**Brief:** Write out the part of the goat forehead thread below word for word, starting at "You want a goat" and ending at "taking in air.".
***** Reading text *****
# Large Forehead in Goats?



## ETgoatygirl (Mar 23, 2012)

I have a question.. My friend has a really nice Nigerian buck. He has a huge forehead, though. He seems to pass this on to his kids. Is this a good thing (that he has a large forehead, or not?) Is it just a personal preferance for breeders to breed for this, or not? I don't really mind that they have big foreheads, but was just curious about it.. Thanks. Here are a few photos of some of his kids (with those large foreheads.


----------



## Goat Lover 98 (Mar 25, 2012)

Plenty of room for nice big brains :laugh: Sorry, I really have no idea.


----------



## packhillboers (Feb 2, 2011)

I have a little bubble headed doeling. She is a smart little thing and we should have named her and her brother Pinky and the Brain because they are the smartest ones of the whole bunch but arent much for looks.


----------



## VincekFarm (Jun 27, 2011)

Does his doelings have big foreheads also or is it just the bucklings. What I've seen so far is that bucks always tend to have rather large foreheads, but thats just my experience. :2cents:


----------



## ETgoatygirl (Mar 23, 2012)

Thanks guys for the ideas. I guess I'll never know for sure... Also, both the boy and the girl kids out of this buck have rather wide foreheads. Well, I don't mind it one bit. And I guess it does leave room for bigger brains


----------



## Goober (Aug 21, 2009)

Are they by any chance polled?


----------



## ETgoatygirl (Mar 23, 2012)

Goober... No, the kids are not polled.


----------



## KW Farms (Jun 21, 2008)

The kids look pretty normal. 

You want a goat with an attractive head, nice shape, nice feature placement. If a goat has an obviously larger forehead then average, that would be something you don't really want to breed for...i'd have to see a picture of the buck to get an idea, but these kids don't really have the noticeably different heads. Their muzzles do look a bit small though.

The muzzles on kids should be good width and size. Small muzzles should not bred for and are something to stay away from...newborn kids can have trouble getting those first breaths and in nigerians we want to make sure kids can be born on their own and not have to worry about taking in air.

I read a really good article on this...if I can find it i'll post...it may have been in Dairy Goat Journal? Not positive. But a breeder was in the article discussing what to look for in newborn kids. She would make it a point to look at the muzzles and face...looking for that width, size, and shape in the face.


----------



## ETgoatygirl (Mar 23, 2012)

*Thanks*

Thanks for the great info KW farms! I will definitely have to keep that in mind (about little mouths).. I will go out and compare forehead size of the normal kids to the one with the big head. Then I should be able to tell if she has a big forehead or a little mouth I'll ask my friend if I can post a picture of her buck. She probably won't mind a bit.


----------



## KW Farms (Jun 21, 2008)

You're welcome. Sounds good. :thumb:


----------
***** Dataset records *****
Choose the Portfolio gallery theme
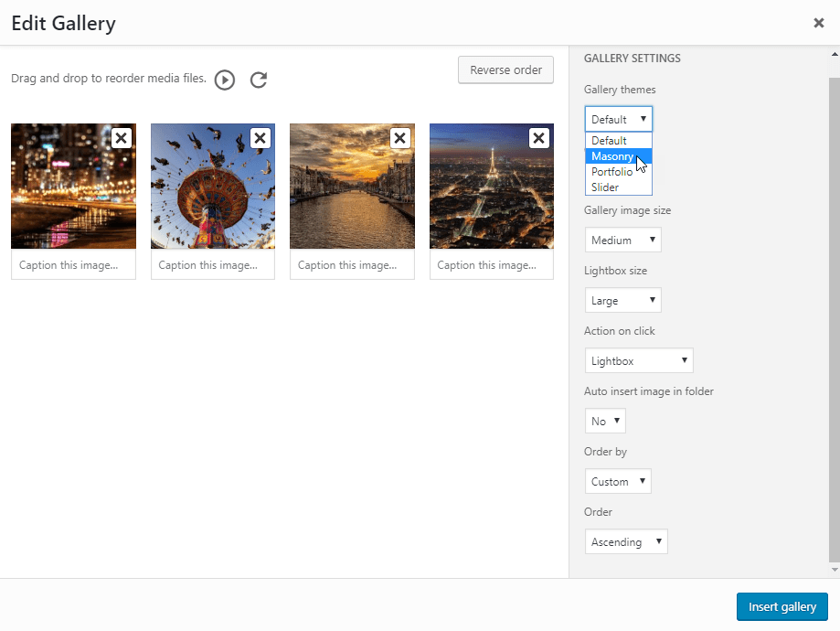 611,172
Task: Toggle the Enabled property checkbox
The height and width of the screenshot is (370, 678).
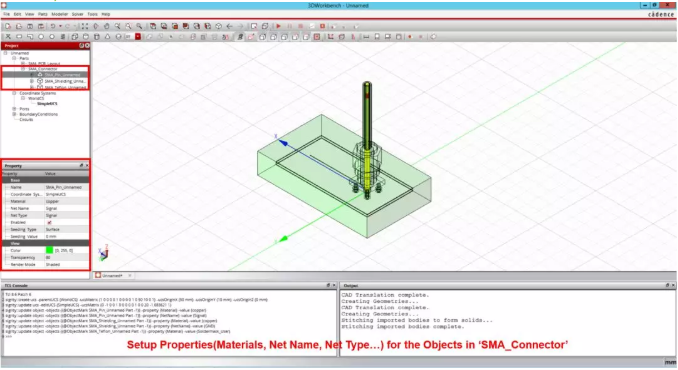Action: point(49,222)
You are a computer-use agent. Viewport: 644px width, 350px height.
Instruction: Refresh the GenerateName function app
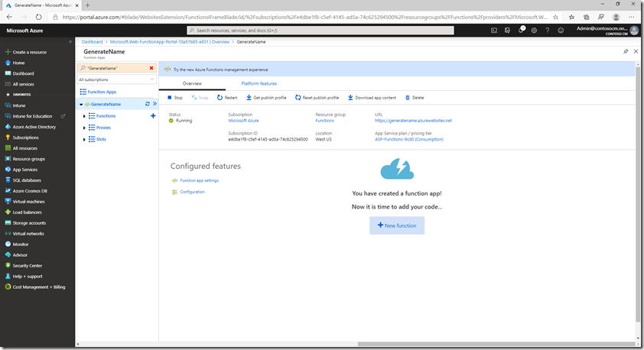pyautogui.click(x=147, y=104)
*****
**Response to this task:**
You want a goat with an attractive head, nice shape, nice feature placement. If a goat has an obviously larger forehead then average, that would be something you don't really want to breed for...i'd have to see a picture of the buck to get an idea, but these kids don't really have the noticeably different heads. Their muzzles do look a bit small though.

The muzzles on kids should be good width and size. Small muzzles should not bred for and are something to stay away from...newborn kids can have trouble getting those first breaths and in nigerians we want to make sure kids can be born on their own and not have to worry about taking in air.